Examined Life and Passionate Life

My life has been one of extremes on all directions. I've been treated as a star, and I've been treated as a criminal. I've lived in mansions and I've lived on the street. I've worked in software, translated a large body of Russian poetry, and contributed useful thought on a range of subjects. I had beautiful relationships, ugly attacks, and experiences both enviable and oppressive.

Now there are many in psychology who hate passion and intensity; and these people are very wrong. I like my life, even though it runs completely in face of conventional theories on the subject. I would rather have my life of extremes any day over boring, predictable existence. Someone once told me that I will never have the life of success and stability. I do not seek stability; I have however had some major successes. And I have lived.

I had the opportunity to go on with higher education in psychology. I decided that I wanted to have life experience before I started to study life in the academic setting. I am at age where I now do have life experience; and I have a lot of meaningful things to say.

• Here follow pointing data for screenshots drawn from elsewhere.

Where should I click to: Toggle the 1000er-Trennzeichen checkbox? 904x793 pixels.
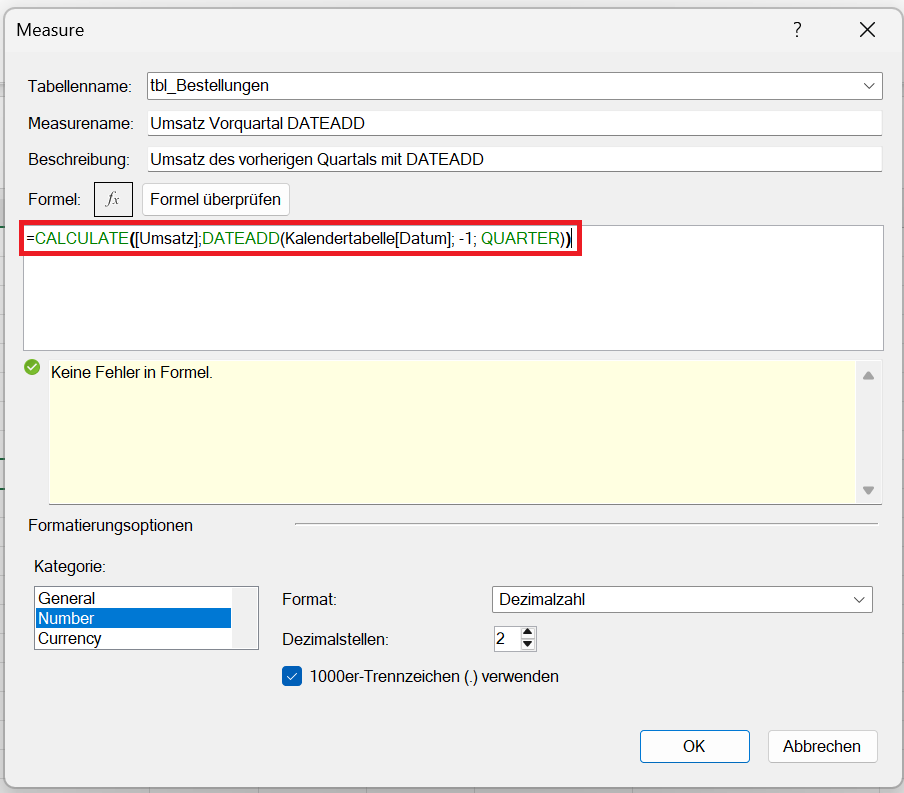tap(292, 676)
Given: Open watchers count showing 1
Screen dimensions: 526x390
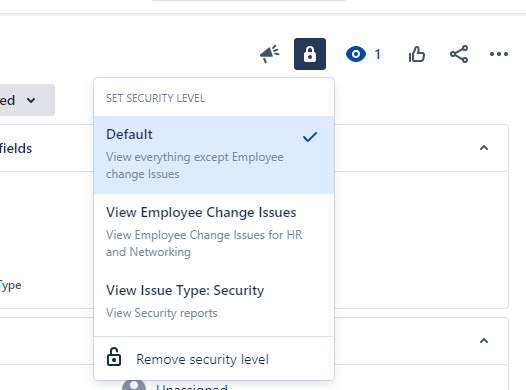Looking at the screenshot, I should click(x=378, y=54).
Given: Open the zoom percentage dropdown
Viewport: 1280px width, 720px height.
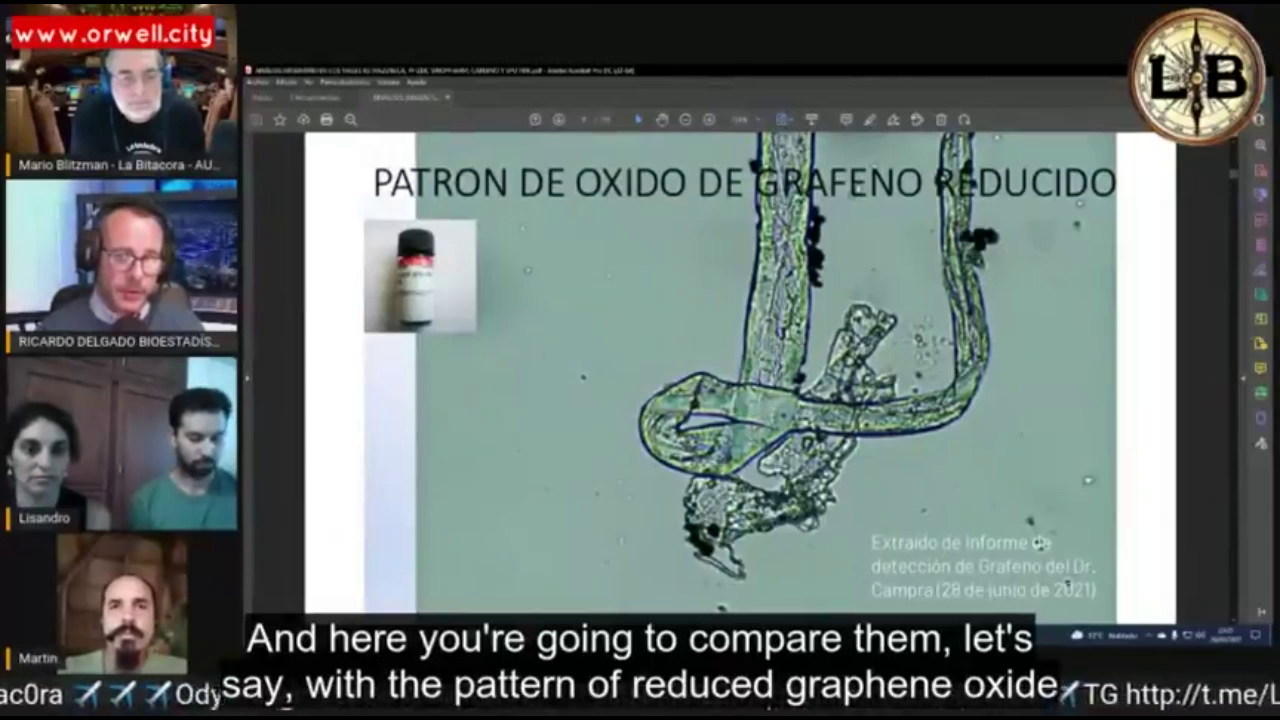Looking at the screenshot, I should (x=744, y=120).
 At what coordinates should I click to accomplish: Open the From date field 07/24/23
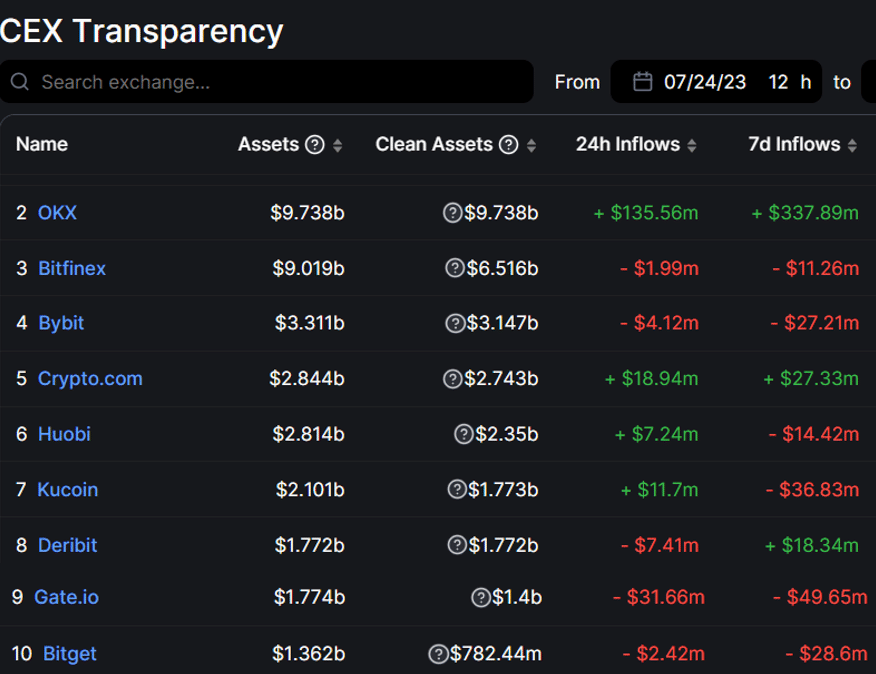pos(704,82)
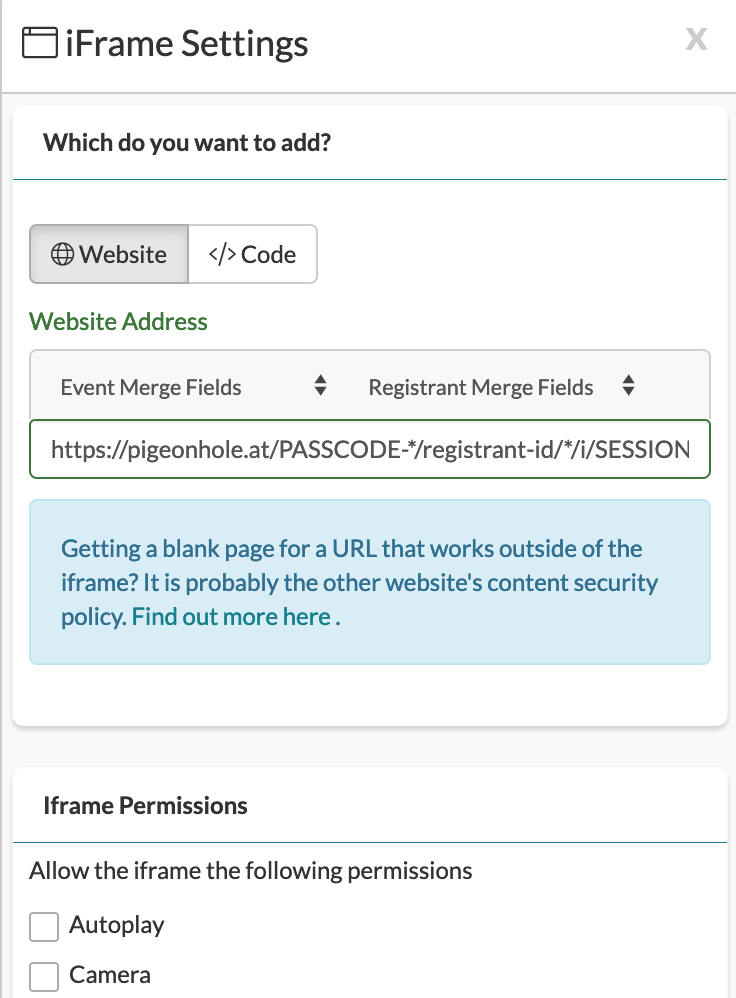Click the Website Address label
The width and height of the screenshot is (736, 998).
[x=118, y=322]
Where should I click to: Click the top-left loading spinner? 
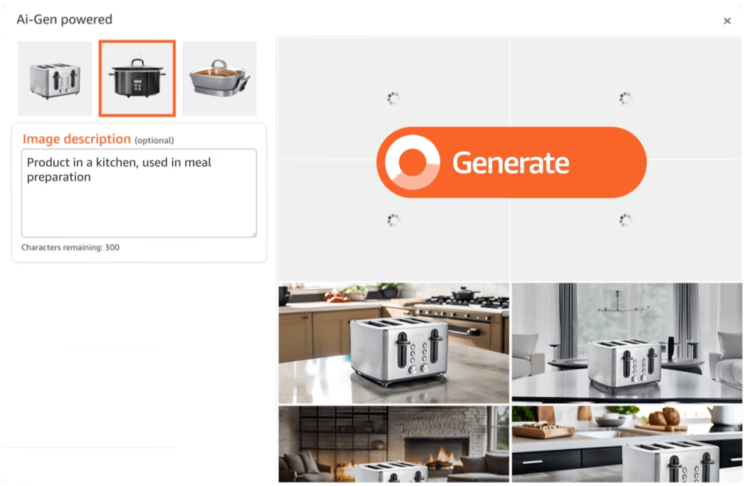tap(393, 99)
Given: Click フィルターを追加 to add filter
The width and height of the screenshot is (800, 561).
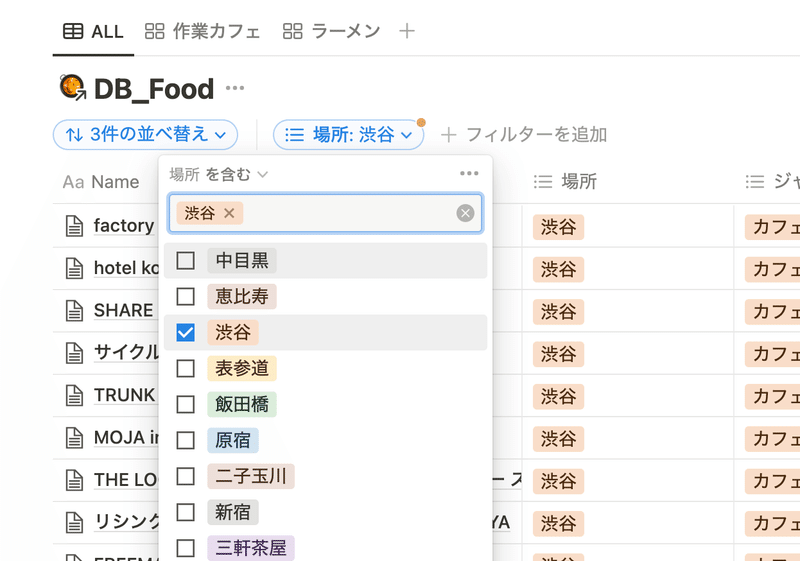Looking at the screenshot, I should tap(524, 134).
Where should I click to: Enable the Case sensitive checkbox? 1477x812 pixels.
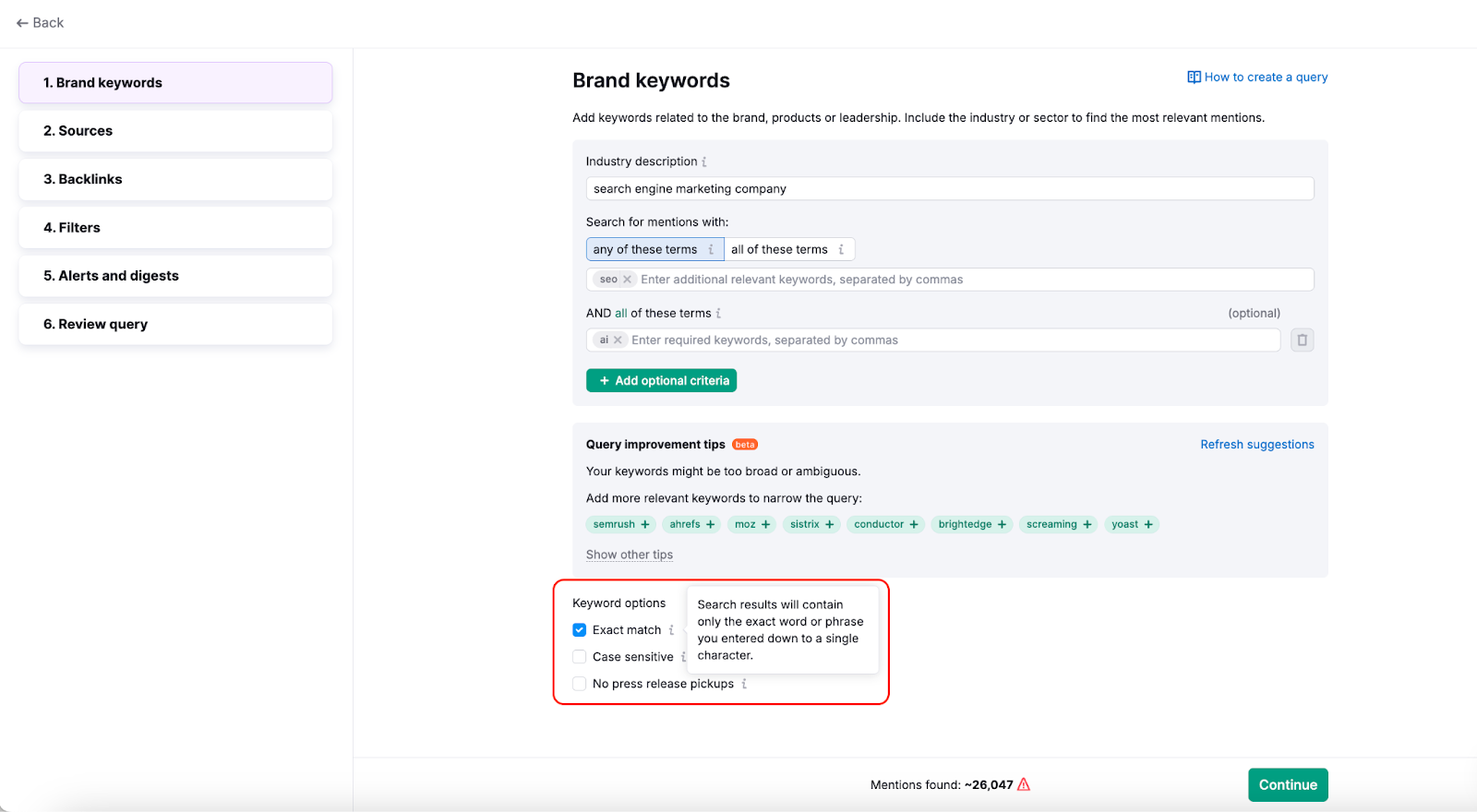tap(580, 657)
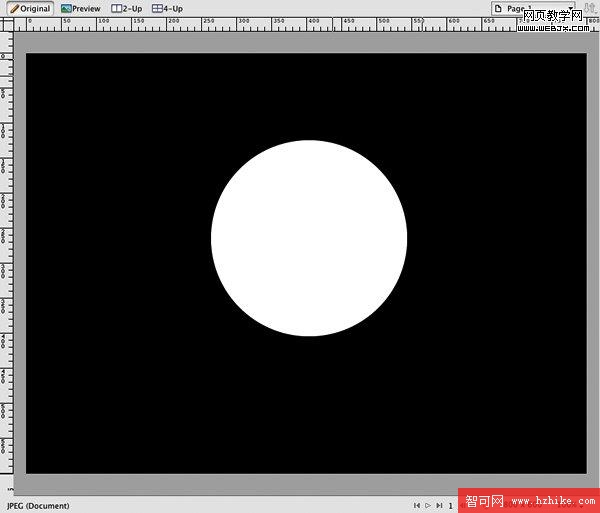Select the 2-Up comparison view
This screenshot has height=513, width=600.
pos(127,8)
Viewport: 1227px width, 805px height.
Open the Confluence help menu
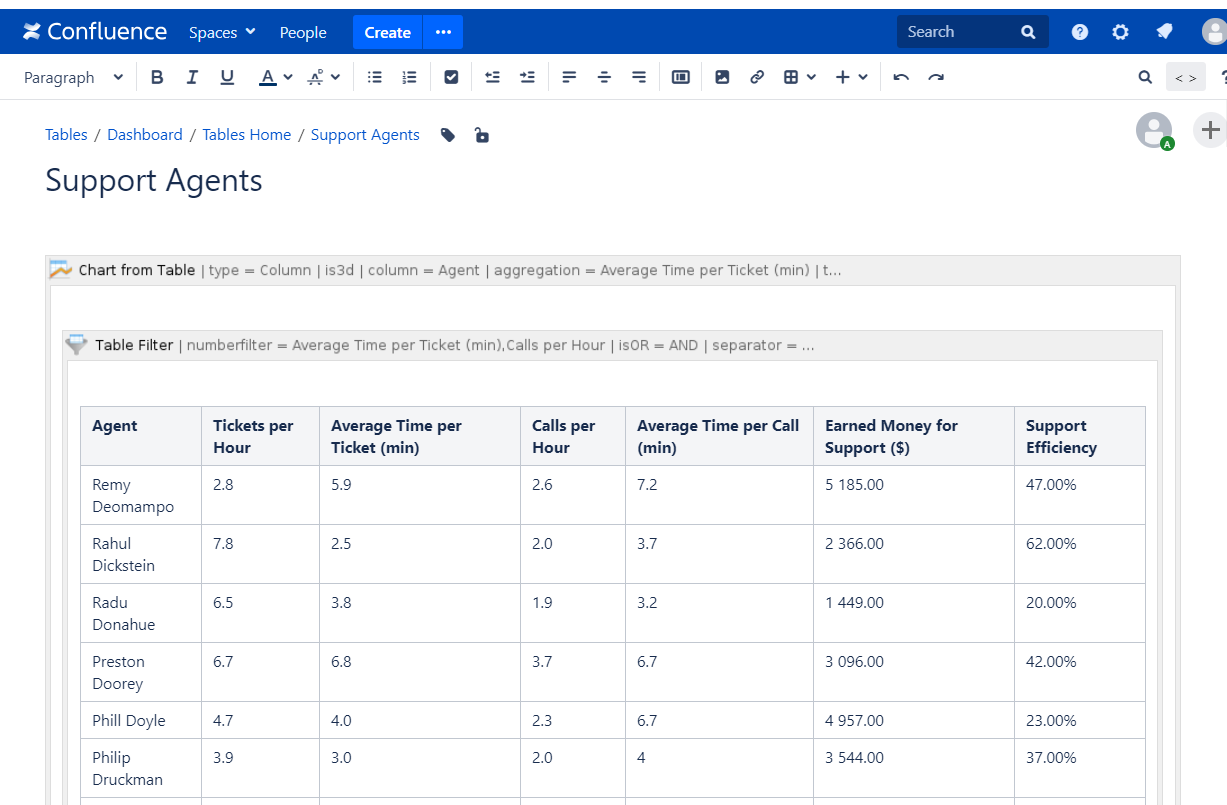[x=1080, y=32]
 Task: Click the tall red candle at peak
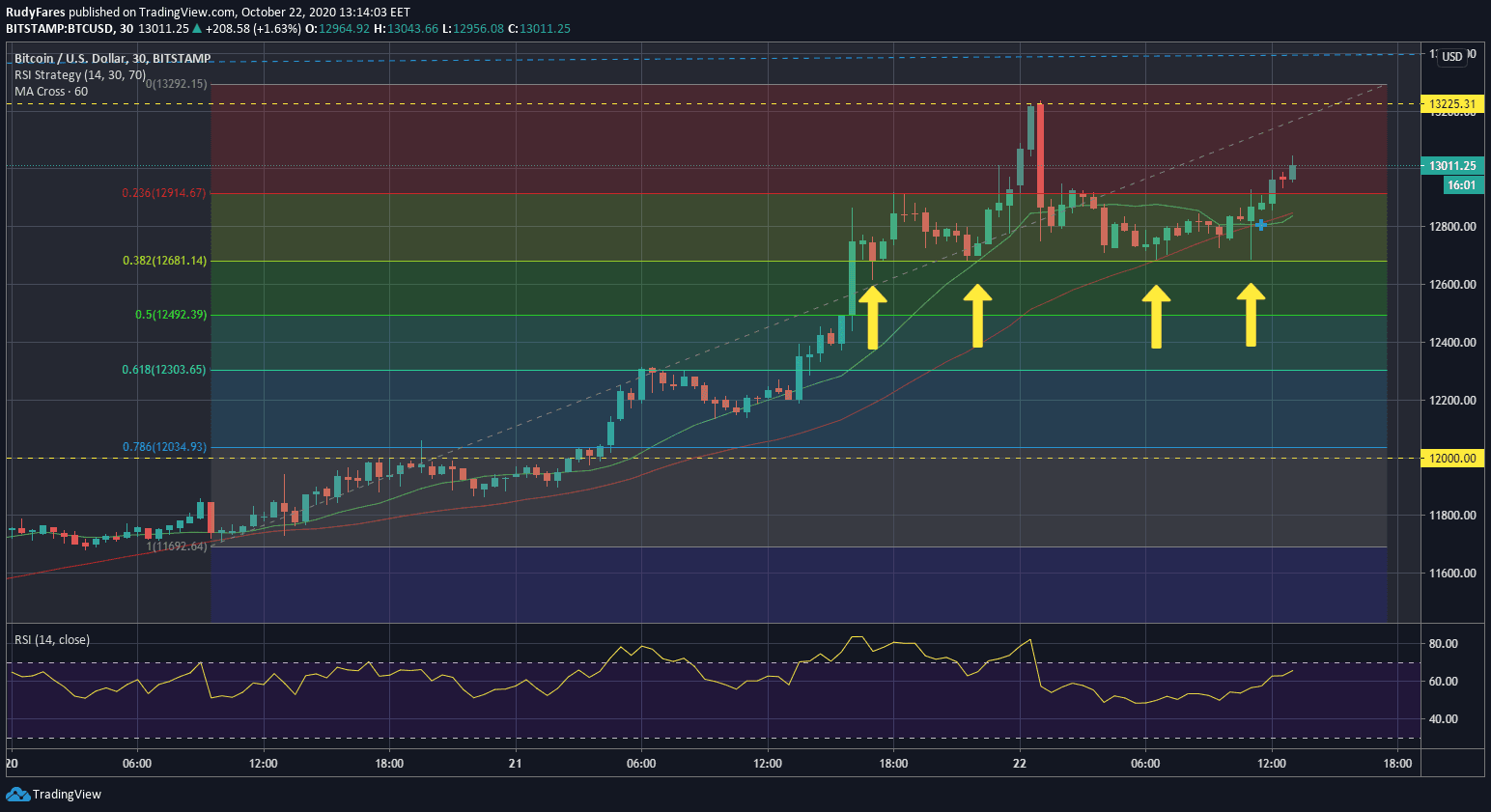(1040, 154)
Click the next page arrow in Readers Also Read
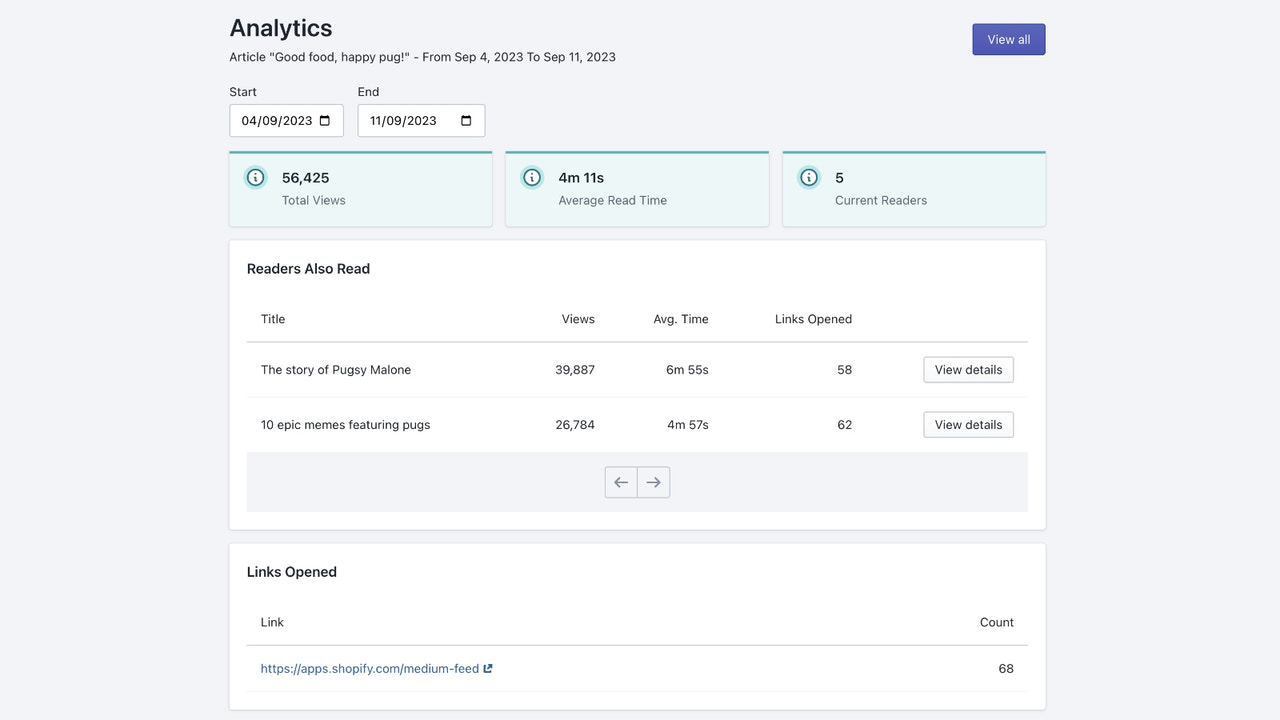 point(653,482)
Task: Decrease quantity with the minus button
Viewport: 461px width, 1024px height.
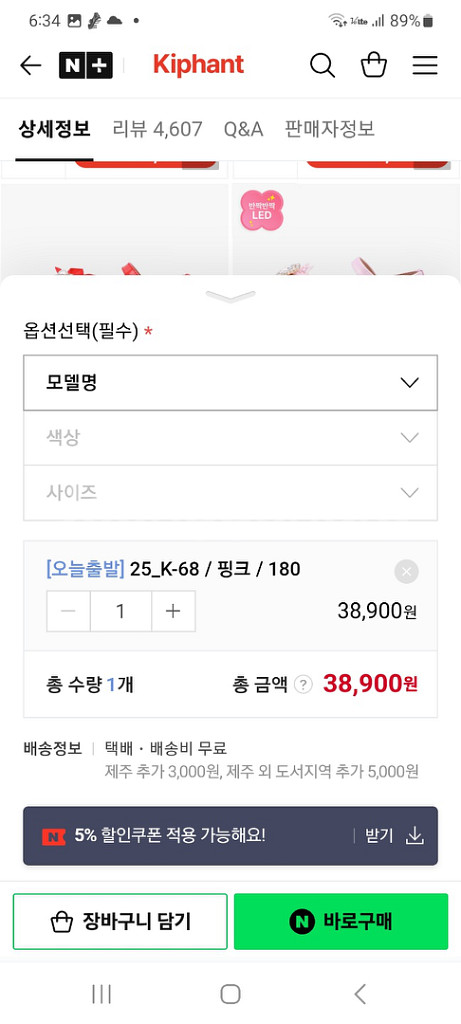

Plato said that unexamined life is not worth living. I practice both experience and examination. That allows me to have a clue that is a result of combination of the subjective and the objective, which is more than is afforded by either perspective acting alone. Subjective experience understands how something is felt by the participant but does not see the external effects. Objective observation understands how something looks from without but not how it is experienced. This results in the first possessing the error of self-absorption and the second possessing the error of coldness and out-of-touch ineffectuality. Put the two together, and they will correct each other's errors while resulting in a much more complete understanding of life and a much more informed life lived.

Passionate existence is in no way contradictory to informed existence. Indeed a case can be made that if you aren't experiencing life to the fullest then you aren't living. Neither reason nor emotion are good or bad. They are both part of human reality. As such, both have the capacity for being right, being wrong and being value-neutral.

This means that both should be cultivated, and both should work with each other. They will correct each other's potentials for wrong while enhancing each other's potentials for beneficial behavior. Life should be both passionate and intelligent. And then life is lived to the fullest for the individual and with the most constructive effects for the rest of the world.